Accertamento fiscale interruttivo della prescrizione contributiva anche per l’INPS (Cass. civ. Sez. Lavoro n. 20381 del 17.06.2026)
Principi di diritto (Massima)
In tema di iscrizione a ruolo dei crediti degli enti previdenziali, l’attività di controllo svolta dall’Agenzia delle Entrate sui dati dichiarati dal contribuente, ai sensi dell’art. 36-bis d.P.R. n. 600/1973, incide sia sul rapporto tributario sia su quello contributivo. Ne consegue che l’avviso di accertamento, ove notificato prima dello spirare del termine di prescrizione, determina l’interruzione della prescrizione anche in favore dell’ente previdenziale creditore. La censura di vizio di motivazione è circoscritta al «minimo costituzionale» di cui all’art. 111, comma 6, Cost., non essendo più ammissibili doglianze di contraddittorietà o insufficienza della motivazione.
Il Fatto
Il lavoratore proponeva opposizione avverso un avviso di addebito relativo a contributi a percentuale nella gestione artigiani per l’anno 2007, scaturenti da un controllo dell’Agenzia delle Entrate che aveva accertato un reddito maggiore rispetto a quello dichiarato. Il Tribunale rigettava l’opposizione e la Corte d’appello confermava la pronuncia, ritenendo infondata l’eccezione di prescrizione. Il ricorrente impugnava la sentenza di secondo grado con due motivi di ricorso per cassazione.
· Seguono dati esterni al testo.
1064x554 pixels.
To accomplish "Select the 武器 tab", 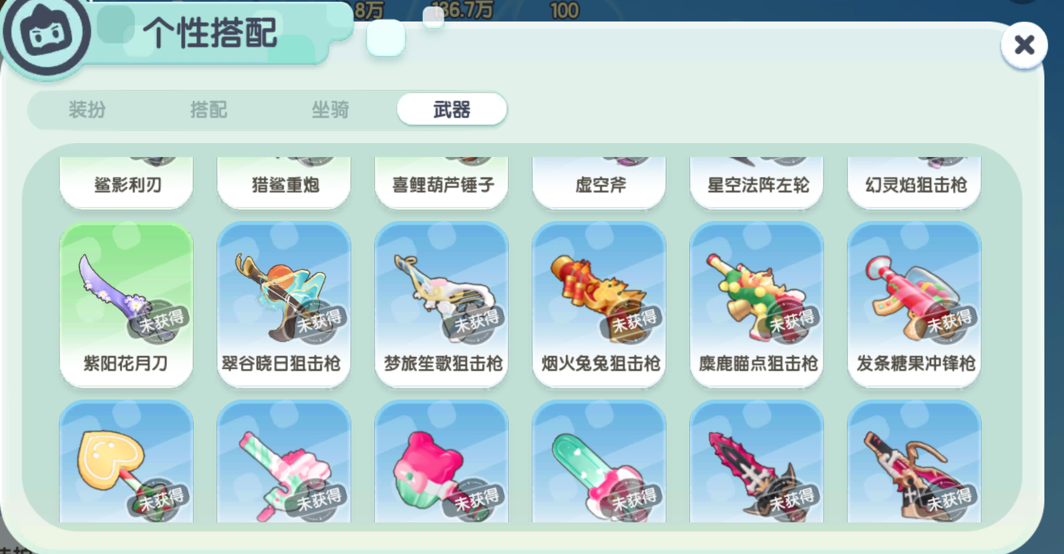I will tap(452, 110).
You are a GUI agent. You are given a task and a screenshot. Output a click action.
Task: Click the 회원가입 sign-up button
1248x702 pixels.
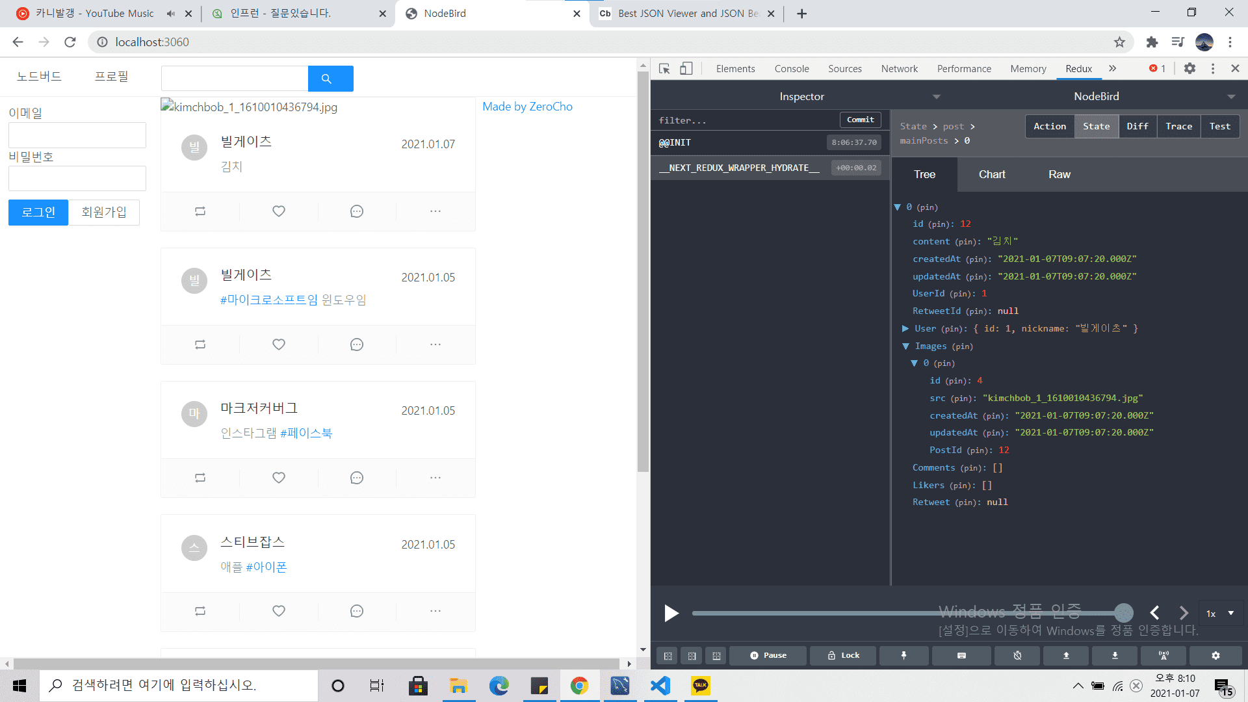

La Motivazione della Corte
La Corte di cassazione ha rilevato che le doglianze sono incentrate sulla questione della prescrizione. Il ricorrente sosteneva che l’avviso di addebito, notificato il 18 marzo 2013, fosse tardivo rispetto alla prescrizione dei contributi per l’anno 2007, negando valenza interruttiva all’accertamento fiscale. La Corte d’appello aveva invece chiarito che il termine era stato validamente interrotto dalla notifica dell’accertamento di ADER, avvenuta il 21 marzo 2011.
Secondo il consolidato orientamento richiamato dal giudice di merito, l’attività di controllo dell’Agenzia delle Entrate sui dati dichiarati comporta che, ove il maggior contributo previdenziale sia accertato prima dello spirare del termine di prescrizione, l’avviso di accertamento produce effetti interruttivi anche in favore dell’INPS. Il Collegio ha confermato tale principio, ritenendo che la notifica dell’accertamento incida sia sul rapporto tributario che su quello contributivo e che il ricorrente non avesse aggredito la ratio decidendi.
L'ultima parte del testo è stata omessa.